The catch: six weeks after stopping liraglutide, C-peptide levels were similar between groups. The beta-cell preservation effect did not persist once the drug was withdrawn. This suggests liraglutide augmented existing beta-cell function rather than modifying the underlying autoimmune destruction. For the related question of off-label use patterns, the evidence base continues to evolve.

The Safety Trade-Offs

Three safety concerns emerge consistently across the type 1 diabetes GLP-1 literature.

Euglycemic ketosis. GLP-1 drugs suppress glucagon secretion, which in type 1 diabetes may blunt the counterregulatory response to insulin dose reduction. If patients reduce insulin too aggressively, ketone production can rise even with normal or low blood glucose, a condition called euglycemic diabetic ketoacidosis (euDKA). In ADJUNCT ONE, liraglutide 1.8 mg doubled the rate of hyperglycemia with ketosis.[2] The semaglutide AID trial reported two euglycemic ketosis episodes.[6] This risk is the primary reason no GLP-1 has received regulatory approval for type 1 diabetes.

Hypoglycemia. Adding a glucose-lowering drug to insulin therapy predictably increases hypoglycemia risk. The ADJUNCT trials showed 17-31% increases in symptomatic hypoglycemia rates with liraglutide.[2] The semaglutide trials, which used AID systems that automatically adjust insulin delivery, did not show significant hypoglycemia increases, suggesting that technology-mediated insulin adjustment may mitigate this risk.

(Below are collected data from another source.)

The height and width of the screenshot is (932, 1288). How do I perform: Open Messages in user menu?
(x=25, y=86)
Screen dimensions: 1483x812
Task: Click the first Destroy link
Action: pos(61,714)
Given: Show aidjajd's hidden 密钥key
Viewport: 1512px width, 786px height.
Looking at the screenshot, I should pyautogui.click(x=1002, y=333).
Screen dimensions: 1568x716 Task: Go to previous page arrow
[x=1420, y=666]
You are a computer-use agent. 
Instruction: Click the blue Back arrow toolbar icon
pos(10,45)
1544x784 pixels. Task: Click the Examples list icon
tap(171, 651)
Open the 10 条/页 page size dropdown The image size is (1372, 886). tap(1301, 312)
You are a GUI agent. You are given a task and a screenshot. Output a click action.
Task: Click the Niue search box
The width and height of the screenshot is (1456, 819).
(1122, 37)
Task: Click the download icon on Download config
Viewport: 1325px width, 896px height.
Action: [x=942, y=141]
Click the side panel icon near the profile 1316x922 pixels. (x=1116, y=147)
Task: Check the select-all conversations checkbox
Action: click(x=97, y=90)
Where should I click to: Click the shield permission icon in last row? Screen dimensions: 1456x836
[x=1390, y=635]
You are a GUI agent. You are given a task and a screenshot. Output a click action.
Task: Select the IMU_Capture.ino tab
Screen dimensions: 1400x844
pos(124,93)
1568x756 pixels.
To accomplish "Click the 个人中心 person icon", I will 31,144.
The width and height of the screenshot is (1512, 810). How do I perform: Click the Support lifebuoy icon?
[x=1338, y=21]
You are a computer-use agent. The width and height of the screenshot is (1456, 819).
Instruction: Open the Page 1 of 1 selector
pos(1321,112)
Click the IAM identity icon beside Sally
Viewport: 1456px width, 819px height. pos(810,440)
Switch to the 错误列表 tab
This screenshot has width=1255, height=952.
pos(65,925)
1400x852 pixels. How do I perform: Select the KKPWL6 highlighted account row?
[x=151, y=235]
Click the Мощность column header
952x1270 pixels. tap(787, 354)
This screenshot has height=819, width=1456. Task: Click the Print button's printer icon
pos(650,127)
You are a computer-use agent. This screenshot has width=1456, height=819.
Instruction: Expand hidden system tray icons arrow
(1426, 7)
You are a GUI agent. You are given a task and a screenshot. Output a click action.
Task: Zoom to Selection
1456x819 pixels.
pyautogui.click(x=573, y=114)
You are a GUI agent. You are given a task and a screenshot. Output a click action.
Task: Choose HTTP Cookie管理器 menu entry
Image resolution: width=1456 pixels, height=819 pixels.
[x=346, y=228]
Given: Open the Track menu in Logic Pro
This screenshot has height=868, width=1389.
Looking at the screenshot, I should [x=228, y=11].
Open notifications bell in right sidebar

Gastrointestinal effects. Nausea is the most common adverse event, with odds ratios of 4.7-6.5 across meta-analyses.[1][4] In a population already managing complex daily regimens, drug-induced nausea and vomiting contribute to treatment discontinuation and may paradoxically worsen glycemic control.

Why This Matters for Insulin Management

The rising prevalence of obesity in type 1 diabetes has changed the clinical calculus. An estimated 50% of people with type 1 diabetes in the United States are now overweight or obese. Excess weight increases insulin resistance, raises total daily insulin doses, and compounds cardiovascular risk that is already elevated by type 1 diabetes itself.

GLP-1 receptor agonists address this intersection directly. The weight loss (consistently 3-10 kg across trials) improves insulin sensitivity and reduces the total insulin burden. Lower insulin doses may reduce weight gain from insulin itself, creating a potentially positive feedback loop. The cardiovascular benefits demonstrated in type 2 diabetes trials add another dimension to the risk-benefit analysis, though no cardiovascular outcome trial has been completed in type 1 diabetes.

The evidence has a clear gradient. Semaglutide and tirzepatide produce larger insulin dose reductions and better glycemic improvements than liraglutide. Whether this reflects pharmacological superiority, better patient selection (obese populations, AID users), or more modern trial design remains unclear.

The Bottom Line

GLP-1 receptor agonists reduce insulin requirements in type 1 diabetes by 5-35%, depending on the drug, dose, and population studied. The strongest evidence comes from semaglutide and tirzepatide in adults with type 1 diabetes and obesity using automated insulin delivery systems. Safety concerns, particularly euglycemic ketosis and increased hypoglycemia, have prevented regulatory approval. The data are most compelling for the subset of type 1 diabetes patients with concurrent obesity and insulin resistance, where the weight loss and insulin-sensitizing effects of GLP-1 drugs directly address clinical needs unmet by insulin alone.